Recopiez le passage du texte sur la pollution chimique en commençant par « Cela veut dire » et en allant jusqu'à « cancer hormono-dépendants, etc.). ».

#### Texte de travail

La pollution chimique imprègne nos corps et nos esprits

L’interdiction de tout essai nucléaire dans l’atmosphère date de 1963, il fallait limiter la contamination de l’ensemble du globe par des matières irradiées. Aujourd’hui la pollution chimique touche l’ensemble de notre planète et personne ne semble vouloir réagir. On savait déjà que les mammifères de l’Arctique et certains poissons de mers lointaines sont imprégnés par de nombreux polluants organiques (phtalates, PCB, pesticides organochlorés, etc.) car ces polluants s’accumulent le long de la chaîne alimentaire. Stéphane Foucart* montre que même au cœur d’une réserve naturelle, dans la forêt guyanaise, des fourmis présentaient presque tous des niveaux mesurables de phtalate, ce plastifiant utilisé dans une grande variété de produits d’usage courant (cosmétiques, colles, meubles, plastiques souples, etc.). Ces substances sont transportées par le vent sur de longues distances, sous forme gazeuse ou associés à des particules atmosphériques. Si des plastifiants comme des phtalates sont parvenus à se frayer un chemin jusque dans l’organisme de petits insectes souterrains de la forêt guyanaise, il est clair que nous autres humains ne pouvons y échapper, quels que soient nos choix, nos comportements individuels, nos lieux de vie.

Cela veut dire que même si nous voulions mener une vie saine, avec nourriture bio dans un environnement qu’on croirait préservé, nous sommes victimes de l’industrie chimique. Une étude de biosurveillance des femmes enceintes, publiée le 7 décembre 2016, montre que la quasi-totalitéporte des traces de phtalates, d’insecticides pyréthrinoïdes, de PCB, de dioxines, de bisphénol A, de retardateurs de flammes bromés, etc. Or nombre de ces substances sont des perturbateurs endocriniens (ou hormonaux), suspectés d’agir à faibles doses et d’augmenter, après l’exposition d’un individu au cours de la période périnatale, ses risques de contracter certaines maladies (troubles du métabolisme, cancer hormono-dépendants, etc.).

Dans ce contexte dramatique, Stéphane Foucart dénonce encore une fois l’inertie de la Commission européenne pour réglementer la dispersion de produits chimiques. Les lobbies font la loi et les consommateurs ne peuvent que subir en silence une pollution invisible qui rapporte énormément d’argent à certains. C’est bien là le problème, la cupidité mène le monde, plus dure sera la chute.

########
#### Lignes extraites

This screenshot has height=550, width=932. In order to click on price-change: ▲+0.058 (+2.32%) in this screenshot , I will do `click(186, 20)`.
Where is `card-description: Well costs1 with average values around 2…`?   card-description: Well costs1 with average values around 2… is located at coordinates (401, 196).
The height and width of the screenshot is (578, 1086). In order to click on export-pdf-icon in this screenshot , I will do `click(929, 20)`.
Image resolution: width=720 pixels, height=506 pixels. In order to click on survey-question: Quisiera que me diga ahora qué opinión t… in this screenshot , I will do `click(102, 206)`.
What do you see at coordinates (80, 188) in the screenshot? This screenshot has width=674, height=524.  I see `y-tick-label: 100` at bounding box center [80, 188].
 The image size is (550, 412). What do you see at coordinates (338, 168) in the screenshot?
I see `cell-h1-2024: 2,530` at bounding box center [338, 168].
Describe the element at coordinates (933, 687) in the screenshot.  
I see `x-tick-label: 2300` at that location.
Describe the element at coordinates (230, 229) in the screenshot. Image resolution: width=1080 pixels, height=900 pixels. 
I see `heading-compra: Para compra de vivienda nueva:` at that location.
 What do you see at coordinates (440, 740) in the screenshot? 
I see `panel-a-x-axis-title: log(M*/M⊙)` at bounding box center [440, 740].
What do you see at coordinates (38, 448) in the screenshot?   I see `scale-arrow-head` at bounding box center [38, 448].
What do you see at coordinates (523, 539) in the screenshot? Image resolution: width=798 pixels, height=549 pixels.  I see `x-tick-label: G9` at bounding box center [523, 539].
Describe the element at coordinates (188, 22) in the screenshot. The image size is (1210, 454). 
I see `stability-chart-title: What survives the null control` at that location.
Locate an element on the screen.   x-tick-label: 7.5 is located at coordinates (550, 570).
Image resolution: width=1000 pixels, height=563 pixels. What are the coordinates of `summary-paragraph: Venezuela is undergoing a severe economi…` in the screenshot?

########

◆ Résultat ◆
Cela veut dire que même si nous voulions mener une vie saine, avec nourriture bio dans un environnement qu’on croirait préservé, nous sommes victimes de l’industrie chimique. Une étude de biosurveillance des femmes enceintes, publiée le 7 décembre 2016, montre que la quasi-totalitéporte des traces de phtalates, d’insecticides pyréthrinoïdes, de PCB, de dioxines, de bisphénol A, de retardateurs de flammes bromés, etc. Or nombre de ces substances sont des perturbateurs endocriniens (ou hormonaux), suspectés d’agir à faibles doses et d’augmenter, après l’exposition d’un individu au cours de la période périnatale, ses risques de contracter certaines maladies (troubles du métabolisme, cancer hormono-dépendants, etc.).